Please forgive the rant, but when an injustice is done, I have to write about it. The Texas Education Code- Section 25.093 is grossly unfair to parents.
My daughter is a single mother with two children in the Spring Branch School District, a girl that just turned eight and a fifteen-year-old boy. She has been accused of contributing to her children’s nonattendance: Texas Education Code—Section 25.093 and ordered to pay an exorbitant amount in fees.
Texas Education Code—Section 25.093 does not detail the circumstances of whether she kept the child at home for no good reason or if the child was too sick to go to school; i.e., fever, vomiting, stomach pain, headache, etc. According to this Section, the parent is criminally negligent for keeping a sick child at home instead of sending the child to school.
My daughter has a good job, but has to struggle every month to pay her bills. When the children are sick – and they have been sick a lot through the cold winter with the flu prevalent in our city—she had to miss work and stay home with them. Everyone is told not to send sick children to school so they won’t infect others. They must be a lot of sick kids still going to school and spreading the germs.
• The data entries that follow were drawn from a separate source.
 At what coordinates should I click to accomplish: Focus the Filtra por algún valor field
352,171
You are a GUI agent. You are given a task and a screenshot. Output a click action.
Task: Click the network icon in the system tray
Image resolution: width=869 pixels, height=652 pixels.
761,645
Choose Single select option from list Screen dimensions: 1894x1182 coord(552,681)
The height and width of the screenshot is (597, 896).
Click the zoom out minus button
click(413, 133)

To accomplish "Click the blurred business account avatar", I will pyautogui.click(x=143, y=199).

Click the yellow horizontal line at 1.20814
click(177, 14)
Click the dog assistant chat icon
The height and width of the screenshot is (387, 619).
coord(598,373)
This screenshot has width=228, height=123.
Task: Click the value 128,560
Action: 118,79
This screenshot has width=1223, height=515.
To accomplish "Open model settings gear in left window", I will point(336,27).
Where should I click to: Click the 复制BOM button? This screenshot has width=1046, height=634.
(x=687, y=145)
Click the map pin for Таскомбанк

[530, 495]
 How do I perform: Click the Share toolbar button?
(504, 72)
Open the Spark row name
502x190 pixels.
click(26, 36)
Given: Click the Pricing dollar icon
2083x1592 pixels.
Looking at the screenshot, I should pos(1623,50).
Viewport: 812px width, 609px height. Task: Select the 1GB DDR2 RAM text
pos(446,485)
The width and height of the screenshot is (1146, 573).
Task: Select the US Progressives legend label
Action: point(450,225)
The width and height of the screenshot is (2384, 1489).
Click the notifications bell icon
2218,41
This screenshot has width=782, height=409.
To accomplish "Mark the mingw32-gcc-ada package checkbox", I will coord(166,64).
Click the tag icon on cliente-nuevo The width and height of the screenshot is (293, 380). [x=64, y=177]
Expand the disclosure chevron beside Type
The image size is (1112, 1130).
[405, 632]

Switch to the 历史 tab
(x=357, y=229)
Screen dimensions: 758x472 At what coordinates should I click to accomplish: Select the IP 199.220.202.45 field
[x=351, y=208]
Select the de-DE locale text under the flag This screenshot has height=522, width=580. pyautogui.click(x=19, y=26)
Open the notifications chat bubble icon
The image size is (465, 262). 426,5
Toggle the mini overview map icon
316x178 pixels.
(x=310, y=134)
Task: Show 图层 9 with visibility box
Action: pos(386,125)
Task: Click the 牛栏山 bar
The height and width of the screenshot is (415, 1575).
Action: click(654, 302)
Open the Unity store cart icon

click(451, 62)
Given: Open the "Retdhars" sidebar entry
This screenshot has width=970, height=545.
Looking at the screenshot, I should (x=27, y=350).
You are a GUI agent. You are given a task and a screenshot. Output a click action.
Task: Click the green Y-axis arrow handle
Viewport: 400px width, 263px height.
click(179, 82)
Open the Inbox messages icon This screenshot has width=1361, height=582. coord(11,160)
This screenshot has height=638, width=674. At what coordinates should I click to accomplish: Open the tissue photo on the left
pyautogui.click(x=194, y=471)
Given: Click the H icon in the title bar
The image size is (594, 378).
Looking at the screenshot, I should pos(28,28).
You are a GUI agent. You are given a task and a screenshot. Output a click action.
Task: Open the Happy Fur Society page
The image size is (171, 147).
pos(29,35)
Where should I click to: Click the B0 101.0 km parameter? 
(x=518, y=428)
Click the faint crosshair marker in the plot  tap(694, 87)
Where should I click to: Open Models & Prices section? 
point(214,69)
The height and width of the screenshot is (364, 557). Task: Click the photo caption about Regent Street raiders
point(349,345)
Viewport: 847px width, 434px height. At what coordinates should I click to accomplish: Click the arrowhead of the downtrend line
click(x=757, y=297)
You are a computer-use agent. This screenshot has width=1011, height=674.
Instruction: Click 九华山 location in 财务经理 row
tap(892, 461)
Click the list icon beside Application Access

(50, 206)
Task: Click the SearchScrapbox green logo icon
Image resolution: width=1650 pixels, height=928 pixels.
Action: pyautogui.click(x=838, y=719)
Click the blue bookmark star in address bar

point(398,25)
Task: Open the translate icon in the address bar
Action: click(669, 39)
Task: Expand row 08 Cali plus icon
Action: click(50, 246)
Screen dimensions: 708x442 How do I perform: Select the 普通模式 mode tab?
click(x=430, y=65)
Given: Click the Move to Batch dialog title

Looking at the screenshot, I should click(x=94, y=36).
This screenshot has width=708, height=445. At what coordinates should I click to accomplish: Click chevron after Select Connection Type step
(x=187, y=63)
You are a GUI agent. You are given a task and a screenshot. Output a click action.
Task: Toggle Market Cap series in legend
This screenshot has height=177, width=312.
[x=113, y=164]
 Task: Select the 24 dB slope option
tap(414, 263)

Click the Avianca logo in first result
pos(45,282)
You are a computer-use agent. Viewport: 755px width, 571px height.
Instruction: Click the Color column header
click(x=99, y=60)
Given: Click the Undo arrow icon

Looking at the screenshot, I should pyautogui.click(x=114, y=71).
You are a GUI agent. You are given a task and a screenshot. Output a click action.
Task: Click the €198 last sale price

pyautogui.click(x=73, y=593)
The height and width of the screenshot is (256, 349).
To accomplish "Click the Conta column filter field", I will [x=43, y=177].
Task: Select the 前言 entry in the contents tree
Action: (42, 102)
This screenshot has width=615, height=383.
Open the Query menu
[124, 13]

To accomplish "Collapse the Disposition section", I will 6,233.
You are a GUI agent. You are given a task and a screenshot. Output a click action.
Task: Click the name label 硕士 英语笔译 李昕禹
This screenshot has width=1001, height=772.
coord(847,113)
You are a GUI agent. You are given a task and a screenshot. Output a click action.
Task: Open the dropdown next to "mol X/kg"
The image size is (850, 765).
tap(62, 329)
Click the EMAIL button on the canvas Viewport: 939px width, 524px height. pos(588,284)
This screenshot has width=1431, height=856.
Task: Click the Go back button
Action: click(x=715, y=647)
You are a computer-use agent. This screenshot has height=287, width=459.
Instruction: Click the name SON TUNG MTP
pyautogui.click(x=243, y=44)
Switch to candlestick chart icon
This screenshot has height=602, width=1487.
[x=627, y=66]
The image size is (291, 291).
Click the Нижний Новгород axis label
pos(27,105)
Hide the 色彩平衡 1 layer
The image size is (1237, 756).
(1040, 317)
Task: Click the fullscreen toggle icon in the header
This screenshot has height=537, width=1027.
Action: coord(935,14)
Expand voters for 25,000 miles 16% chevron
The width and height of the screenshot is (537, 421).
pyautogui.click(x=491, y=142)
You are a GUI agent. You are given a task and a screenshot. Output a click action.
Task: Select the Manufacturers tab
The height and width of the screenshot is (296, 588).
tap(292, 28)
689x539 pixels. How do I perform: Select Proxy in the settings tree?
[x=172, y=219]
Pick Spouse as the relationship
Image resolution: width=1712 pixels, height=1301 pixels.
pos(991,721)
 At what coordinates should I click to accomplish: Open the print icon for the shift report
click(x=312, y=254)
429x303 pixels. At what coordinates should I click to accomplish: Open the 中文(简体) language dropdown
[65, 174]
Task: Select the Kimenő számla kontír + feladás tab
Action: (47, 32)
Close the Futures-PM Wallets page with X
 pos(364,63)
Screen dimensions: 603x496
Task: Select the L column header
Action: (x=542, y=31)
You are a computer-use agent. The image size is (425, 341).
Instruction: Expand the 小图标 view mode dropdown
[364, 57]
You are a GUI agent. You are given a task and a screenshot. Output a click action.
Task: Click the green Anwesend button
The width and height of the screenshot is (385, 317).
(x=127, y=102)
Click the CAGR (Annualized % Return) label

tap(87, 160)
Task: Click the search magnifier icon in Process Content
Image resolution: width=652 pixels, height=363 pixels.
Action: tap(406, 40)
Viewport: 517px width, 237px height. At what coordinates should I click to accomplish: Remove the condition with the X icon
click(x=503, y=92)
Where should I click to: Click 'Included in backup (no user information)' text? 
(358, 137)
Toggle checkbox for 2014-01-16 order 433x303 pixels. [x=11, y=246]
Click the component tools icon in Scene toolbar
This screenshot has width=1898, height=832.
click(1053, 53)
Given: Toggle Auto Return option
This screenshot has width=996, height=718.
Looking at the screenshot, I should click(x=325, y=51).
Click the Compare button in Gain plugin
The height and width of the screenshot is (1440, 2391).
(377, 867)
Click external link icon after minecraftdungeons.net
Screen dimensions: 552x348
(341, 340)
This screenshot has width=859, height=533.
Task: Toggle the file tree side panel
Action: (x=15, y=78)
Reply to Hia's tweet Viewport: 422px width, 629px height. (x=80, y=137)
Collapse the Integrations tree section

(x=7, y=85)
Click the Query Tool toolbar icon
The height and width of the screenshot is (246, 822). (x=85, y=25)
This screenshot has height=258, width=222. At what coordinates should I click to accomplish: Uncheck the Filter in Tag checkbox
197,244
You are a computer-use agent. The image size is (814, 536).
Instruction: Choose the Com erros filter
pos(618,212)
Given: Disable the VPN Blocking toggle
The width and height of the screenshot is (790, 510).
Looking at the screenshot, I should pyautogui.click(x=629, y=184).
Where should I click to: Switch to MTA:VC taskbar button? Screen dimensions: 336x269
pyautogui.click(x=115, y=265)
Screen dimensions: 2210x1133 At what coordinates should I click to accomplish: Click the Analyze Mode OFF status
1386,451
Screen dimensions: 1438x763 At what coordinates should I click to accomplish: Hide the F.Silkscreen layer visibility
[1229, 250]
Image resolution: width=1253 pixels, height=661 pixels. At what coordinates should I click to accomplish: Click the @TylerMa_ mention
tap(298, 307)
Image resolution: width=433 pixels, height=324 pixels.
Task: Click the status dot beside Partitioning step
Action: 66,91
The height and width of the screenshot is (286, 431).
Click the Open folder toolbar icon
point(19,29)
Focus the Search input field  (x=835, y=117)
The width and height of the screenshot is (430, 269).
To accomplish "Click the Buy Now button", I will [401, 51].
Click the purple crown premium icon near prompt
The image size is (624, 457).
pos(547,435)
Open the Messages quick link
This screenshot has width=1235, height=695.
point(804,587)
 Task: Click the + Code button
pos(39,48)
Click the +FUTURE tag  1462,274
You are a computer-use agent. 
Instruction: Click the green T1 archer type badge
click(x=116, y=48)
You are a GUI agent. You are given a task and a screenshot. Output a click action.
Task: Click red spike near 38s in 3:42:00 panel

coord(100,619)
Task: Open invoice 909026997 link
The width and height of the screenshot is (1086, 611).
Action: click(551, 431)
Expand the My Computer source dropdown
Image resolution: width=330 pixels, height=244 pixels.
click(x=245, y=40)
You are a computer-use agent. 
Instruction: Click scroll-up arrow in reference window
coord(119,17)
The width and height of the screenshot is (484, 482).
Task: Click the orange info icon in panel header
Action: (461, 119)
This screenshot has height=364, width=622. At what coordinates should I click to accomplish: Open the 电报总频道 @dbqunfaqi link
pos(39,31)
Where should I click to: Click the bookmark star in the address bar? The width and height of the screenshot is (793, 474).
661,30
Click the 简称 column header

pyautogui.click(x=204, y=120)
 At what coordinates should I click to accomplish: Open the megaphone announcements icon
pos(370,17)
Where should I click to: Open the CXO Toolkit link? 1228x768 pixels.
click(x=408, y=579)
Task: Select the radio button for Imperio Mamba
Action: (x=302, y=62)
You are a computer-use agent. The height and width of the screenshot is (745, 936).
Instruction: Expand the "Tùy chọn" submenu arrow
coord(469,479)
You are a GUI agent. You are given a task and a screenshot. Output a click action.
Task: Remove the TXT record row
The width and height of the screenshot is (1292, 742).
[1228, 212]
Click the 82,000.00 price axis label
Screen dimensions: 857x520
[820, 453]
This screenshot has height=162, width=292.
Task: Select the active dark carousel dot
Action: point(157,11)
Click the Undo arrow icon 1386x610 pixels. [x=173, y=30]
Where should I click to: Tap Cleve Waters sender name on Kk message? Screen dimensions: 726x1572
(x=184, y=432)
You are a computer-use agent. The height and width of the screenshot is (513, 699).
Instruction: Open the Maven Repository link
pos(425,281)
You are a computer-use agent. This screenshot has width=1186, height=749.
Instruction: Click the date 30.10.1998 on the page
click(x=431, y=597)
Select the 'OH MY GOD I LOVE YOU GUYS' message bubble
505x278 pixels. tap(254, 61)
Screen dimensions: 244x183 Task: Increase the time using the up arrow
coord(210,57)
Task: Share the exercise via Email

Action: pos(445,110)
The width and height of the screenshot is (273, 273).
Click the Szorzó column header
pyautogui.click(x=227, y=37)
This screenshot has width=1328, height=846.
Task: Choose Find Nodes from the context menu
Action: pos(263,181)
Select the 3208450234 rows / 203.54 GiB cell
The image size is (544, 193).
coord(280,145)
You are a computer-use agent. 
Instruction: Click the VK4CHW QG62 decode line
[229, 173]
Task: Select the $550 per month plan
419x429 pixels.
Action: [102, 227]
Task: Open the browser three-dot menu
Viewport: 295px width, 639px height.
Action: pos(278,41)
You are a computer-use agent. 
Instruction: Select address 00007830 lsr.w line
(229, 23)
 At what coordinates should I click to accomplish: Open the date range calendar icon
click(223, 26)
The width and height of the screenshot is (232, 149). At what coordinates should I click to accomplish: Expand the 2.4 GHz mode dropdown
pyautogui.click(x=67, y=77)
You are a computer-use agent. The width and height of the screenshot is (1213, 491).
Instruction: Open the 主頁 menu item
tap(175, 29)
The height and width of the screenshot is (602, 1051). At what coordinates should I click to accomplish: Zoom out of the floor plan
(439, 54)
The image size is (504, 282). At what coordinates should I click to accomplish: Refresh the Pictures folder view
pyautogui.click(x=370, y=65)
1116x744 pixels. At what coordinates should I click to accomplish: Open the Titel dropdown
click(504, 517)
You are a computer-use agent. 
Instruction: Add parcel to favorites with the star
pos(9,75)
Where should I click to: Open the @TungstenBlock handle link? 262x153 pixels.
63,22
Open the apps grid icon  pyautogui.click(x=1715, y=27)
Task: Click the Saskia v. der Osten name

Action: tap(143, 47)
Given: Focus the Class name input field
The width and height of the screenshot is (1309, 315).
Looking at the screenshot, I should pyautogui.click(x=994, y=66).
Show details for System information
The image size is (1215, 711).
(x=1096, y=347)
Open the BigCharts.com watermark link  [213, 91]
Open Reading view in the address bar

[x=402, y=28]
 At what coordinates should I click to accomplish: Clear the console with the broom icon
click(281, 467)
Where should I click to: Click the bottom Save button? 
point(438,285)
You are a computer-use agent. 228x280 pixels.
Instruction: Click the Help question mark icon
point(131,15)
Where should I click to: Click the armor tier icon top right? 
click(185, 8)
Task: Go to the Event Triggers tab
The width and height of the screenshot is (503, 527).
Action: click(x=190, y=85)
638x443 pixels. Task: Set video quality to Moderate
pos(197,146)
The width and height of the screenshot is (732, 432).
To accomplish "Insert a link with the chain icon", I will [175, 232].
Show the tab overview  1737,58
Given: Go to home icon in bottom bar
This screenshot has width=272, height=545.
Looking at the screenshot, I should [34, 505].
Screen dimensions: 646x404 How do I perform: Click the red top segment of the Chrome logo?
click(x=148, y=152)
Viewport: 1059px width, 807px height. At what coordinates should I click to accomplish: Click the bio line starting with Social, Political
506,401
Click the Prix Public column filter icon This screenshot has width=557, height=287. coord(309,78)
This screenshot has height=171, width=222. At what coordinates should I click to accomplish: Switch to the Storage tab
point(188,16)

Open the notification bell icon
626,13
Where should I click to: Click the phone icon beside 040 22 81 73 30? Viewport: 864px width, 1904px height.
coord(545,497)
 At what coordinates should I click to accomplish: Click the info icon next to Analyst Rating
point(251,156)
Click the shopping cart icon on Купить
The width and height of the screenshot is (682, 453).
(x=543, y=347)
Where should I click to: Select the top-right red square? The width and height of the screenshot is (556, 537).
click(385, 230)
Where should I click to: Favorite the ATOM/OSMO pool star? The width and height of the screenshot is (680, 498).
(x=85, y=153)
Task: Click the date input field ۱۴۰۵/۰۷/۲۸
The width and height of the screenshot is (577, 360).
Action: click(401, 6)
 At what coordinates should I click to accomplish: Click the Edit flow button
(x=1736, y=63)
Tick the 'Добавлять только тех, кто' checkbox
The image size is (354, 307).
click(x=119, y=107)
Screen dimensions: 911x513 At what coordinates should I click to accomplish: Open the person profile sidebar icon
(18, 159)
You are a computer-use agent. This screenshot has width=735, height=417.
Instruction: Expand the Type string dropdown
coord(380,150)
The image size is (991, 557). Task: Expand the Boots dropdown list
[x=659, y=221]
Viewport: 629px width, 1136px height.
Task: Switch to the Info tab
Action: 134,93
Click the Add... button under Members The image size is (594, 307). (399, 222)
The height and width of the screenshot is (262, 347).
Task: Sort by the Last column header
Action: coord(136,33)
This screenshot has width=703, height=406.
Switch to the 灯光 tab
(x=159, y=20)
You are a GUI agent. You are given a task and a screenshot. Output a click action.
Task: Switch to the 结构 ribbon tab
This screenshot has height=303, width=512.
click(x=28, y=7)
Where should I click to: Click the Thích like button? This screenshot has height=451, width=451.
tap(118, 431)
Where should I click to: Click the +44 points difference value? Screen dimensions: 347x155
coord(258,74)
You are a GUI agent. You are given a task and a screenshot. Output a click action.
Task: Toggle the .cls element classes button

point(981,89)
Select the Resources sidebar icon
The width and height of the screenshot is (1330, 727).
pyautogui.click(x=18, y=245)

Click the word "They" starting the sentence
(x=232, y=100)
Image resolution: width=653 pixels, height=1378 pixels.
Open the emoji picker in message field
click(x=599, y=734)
But this law says that if the children miss school, regardless of the reason, the parent has committed an offense punishable by fines.
Once the school children are well enough, they return to school. But according to the Texas Education Code—Section 25.093, they should have gone to school sick. Each day they are sick, the parents have to pay. Not only does the parent miss work, the parent is charged fines for keeping their sick kids at home and taking care of them. I remember the time when the child was made responsible and had to make up the time he or she missed by staying after school or taking extra work home. At least it teaches the child responsibility instead of punishing the parent.
What constitutes an excused absence? Nowhere in the code does it specify what constitutes an excused absence. If the parent forgets to write a note, or doesn’t have health insurance to take the child to the doctor, or if the child loses the note on the way to school, then the parent gets punished and has to pay a fine.
If a child is late for any reason, this constitutes nonattendance and the parent has to pay. There could be many reasons for being tardy to class that a parent has no control over. Does a teacher have to pay if he or she is late to class? What is the parent’s defense? For a single parent, these fines can constitute a paycheck. How does this serve the child or the family? Maybe if the state would accept the government’s stimulus for the school districts, they wouldn’t have to rob the parents.